Taking breaks gives us mental and emotional room to be more effective the rest of the time. For example, sleep-deprivation acts like alcohol–it slows our reflexes, lowers our critical thinking, and impairs judgment. As a society, we often tout our lack of sleep as some kind of badge of honor, but all we’re really saying is that we’re careless with our lives. We’re trading staying up late for being effective and efficient for the next day.
We’re also giving up change in our lives for the pleasure of having a wall-to-wall schedule. I think that fact more than any other has prompted me to prioritize margin in my schedule. It’s like with plants–if you don’t give them enough room to grow, they don’t thrive.

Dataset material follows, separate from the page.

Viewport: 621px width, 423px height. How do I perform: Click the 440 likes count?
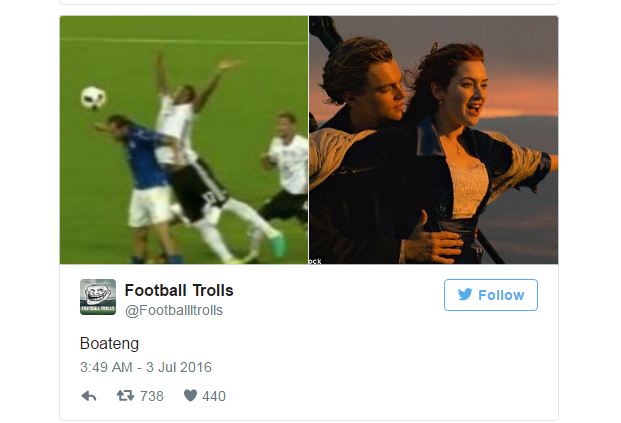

We need room in our schedules in order to thrive. Without it, we’ll be miserable and we’ll stay the same miserable people as long as our schedule continues. Without room to process what we’ve learned, to learn new things, to have conversations and relationships, to sit with Jesus, to read, and to think, we can’t grow. One of my worst fears is that I will be the same person 20 years from now as I am today. I can’t imagine carrying the same amount of baggage for decades. It makes me tired just thinking about it!
So! Challenge: Surrendering your time takes actually doing something. It’s not a faith without works deal. For me, surrendering my time means kneeling in the morning and praying over my schedule, taking a Sabbath, and I’m working on going to bed on time. If you already do all those, way to go! If not, pick one and start adding it to your schedule. If you’d like a little public accountability, write which one you’re going to do in a comment.